Everybody claims they want honesty, but real honesty can be disconcerting. I believe that sometimes we often enjoy living or believing the lie because real truth reveals the hidden stuff and, in turn, forces us to do something about it. It’s like the one guy who says to the other guy, “How’s it going”? Guy #2 may have just had the worst day of his life, but instead he says, “I’m good.” Guy #2 is not really good, but he doesn’t really want Guy #1 to know that. Maybe out of fear or pride or something else. Truth be told, Guy #1 probably doesn’t want to hear about how bad Guy #2’s day is. Honesty is uncomfortable, so we stick with the lie. We lie about all sorts of things for all sorts of reasons, and we do this about everything. Even pastors and church planters are not immune to this disease.

I know this about church planters because I’ve been one. There’s a lot of pressure, whether real or perceived, to make big things happen. Have you ever seen some pastor tweet out, “That was the best Sunday on the face of the earth! 1000 people were baptized! 50 churches were planted! And I just found out I saved $300 on my car insurance!” You’ve heard this before, I’m sure.
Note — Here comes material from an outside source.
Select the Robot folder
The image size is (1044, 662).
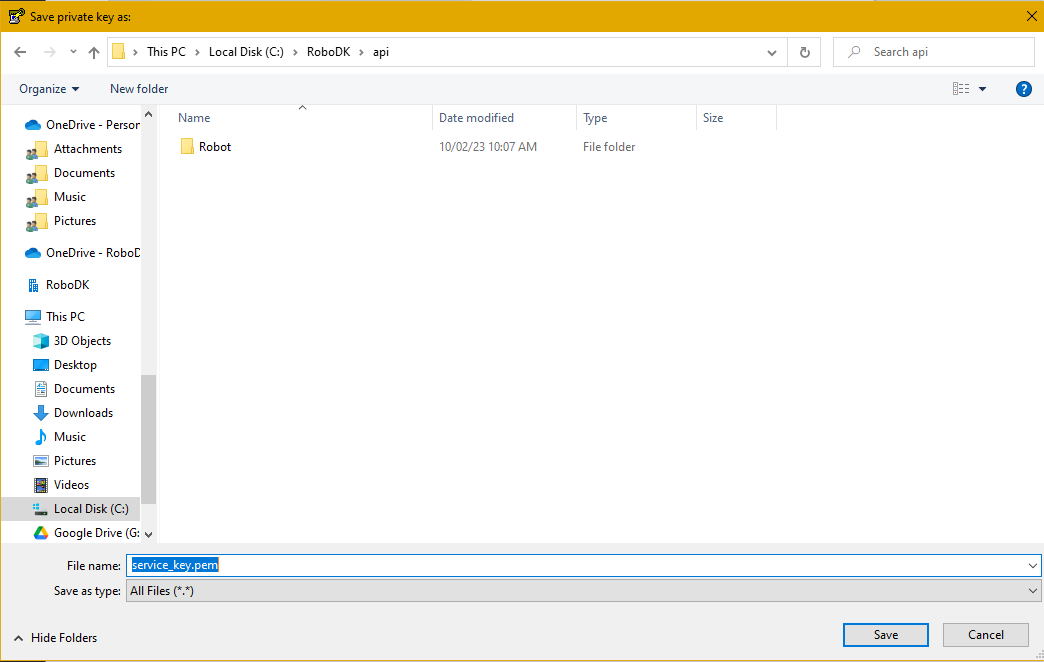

I’m being a little facetious, but you get the point. Church planters feel pressure from their churches, their partnerships, their families, and most of all themselves. They are hoping that they can do something big because ultimately, their identities are wrapped up in what they do. However, you will leave disappointed every time because you won’t find your identity there.

What if we let other people in?

Instead of holding back info that makes us look weak, what if we told other people when the Sunday didn’t go as well as you hoped? Or it wasn’t your best week with your spouse? Or maybe some other struggle in your identity? Or feeling terrible when you let someone down or someone else let you down?

I don’t think we have to tell everybody every hard thing about our life, but it would be good to have a few trusted people in our lives that we do tell the truth to. I realize that the group you select may only be a few people, but we need to be honest with some people. You and I aren’t fooling anyone. At the end of the day, people can’t fill the holes in our life that only Jesus can fill.

Do we truly believe the Gospel?

As pastors, we preach the Gospel every week that Jesus Christ died for sinners and only through Him can we be saved. Yet, as pastors we forget the Gospel and start thinking of ourselves as mini-saviors. We are, in effect, functionally blaspheming Jesus through our lives. We are dependent upon God whether we say it or not. How about we just admit that truth and make it easier on ourselves?

Honesty makes you approachable

While the truth can be disarming and disconcerting for some, it can be life-giving to others. People, who are not pastors, also feel the pressure of trying to make the outside look perfect when they know on the inside, they are not. When you are honest with others, it makes you approachable. It also gives you credibility. One who honestly admits his failures and weaknesses is one who is not controlled by them in fear or shame. What’s interesting is that those who can admit their weaknesses are usually much stronger people than those who cannot.


So, how about we stop pretending everything is all roses and sunshine and be honest people?